As a result, as shown in FIG. 4, the concentration of peroxynitrite (ONOO ⁻ ) by the treatment with 30 mM glucose was increased by about 75% as compared with the 5 mM glucose treatment group. In contrast, no significant change was observed in the high molecular weight polyphenol (H) treated group, but in the low molecular weight polyphenol (L) treated group, peroxynitrite (ONOO ⁻ ) increased by high concentration glucose was observed. The concentration was lowered depending on the concentration.

In Example 6, the amount of active oxygen in cells was measured for a low molecular weight cocoon polyphenol (柿 polyphenol (L)), a polymer cocoon polyphenol (柿 polyphenol (H)) and a comparative sample according to the method of Wang and Joseph. Quantitative comparison of oxidative stress state. Specifically, 200 μL of a suspension of porcine kidney epithelial cells (LLC-PK ₁ ) at a concentration of 2 × 10 ⁴ cells / mL was seeded in a 96-well plate and pre-cultured in a culture solution containing 5 mM glucose for 24 hours. . Subsequently, 5 mM glucose or 30 mM glucose, 5 μg / mL or 10 μg / mL high molecular or low molecular weight cocoon polyphenol and a comparative sample were added and cultured for 24 hours, washed with phosphate buffer, and 100 μM non-fluorescent. 100 μL of the substance DCFH-DA (2 ′, 7′-dichlorofluorescein diacetate) was added and incubated for 15 minutes.

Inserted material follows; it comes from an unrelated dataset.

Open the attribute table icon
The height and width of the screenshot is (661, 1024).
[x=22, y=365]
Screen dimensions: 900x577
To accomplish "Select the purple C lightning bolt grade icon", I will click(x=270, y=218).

Thereafter, the culture solution was removed from the 96-well plate, DMEM / F-12 culture solution was added, and the mixture was cultured for 1 hour. The fluorescence intensity of the fluorescent substance DCF (2 ′, 7′-dichlorofluorescein) was measured on the 96-well plate with a microplate reader (excitation wavelength: 485 nm, fluorescence wavelength: 535 nm). This measurement applies the principle that the non-fluorescent substance DCFH-DA is converted into a fluorescent substance DCF that exhibits strong fluorescence in the presence of active oxygen. Here, comparative sample 1 is astaxanthin, which is said to have the strongest antioxidant among carotenoids, comparative sample 2 is a grape seed extract (Gravinol (registered trademark)) containing a high concentration of proanthocyanidins, comparative sample 3 Is a polyphenol (Pycnogenol (registered trademark)) obtained from pine bark that can be taken in the coastal region of France.

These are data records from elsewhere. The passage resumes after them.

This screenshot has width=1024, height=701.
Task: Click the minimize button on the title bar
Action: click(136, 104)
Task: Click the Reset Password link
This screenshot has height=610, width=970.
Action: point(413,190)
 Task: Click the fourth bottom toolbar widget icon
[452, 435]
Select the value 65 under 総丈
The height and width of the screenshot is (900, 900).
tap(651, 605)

  As a result, as shown in FIG. 5, the amount of intracellular active oxygen in 30 mM glucose-treated cells was increased by about 1.6 times compared to 5 mM glucose-treated cells. It was falling. In particular, in the group to which 10 μg / mL of low molecular weight soot polyphenol (L) was added, the decrease in the amount of intracellular active oxygen was significant.

  Example 7 compares the influence of a low molecular weight soot polyphenol (soot polyphenol (L)) and a polymer soot polyphenol (soot polyphenol (H)) on the transcription factor NF-κB.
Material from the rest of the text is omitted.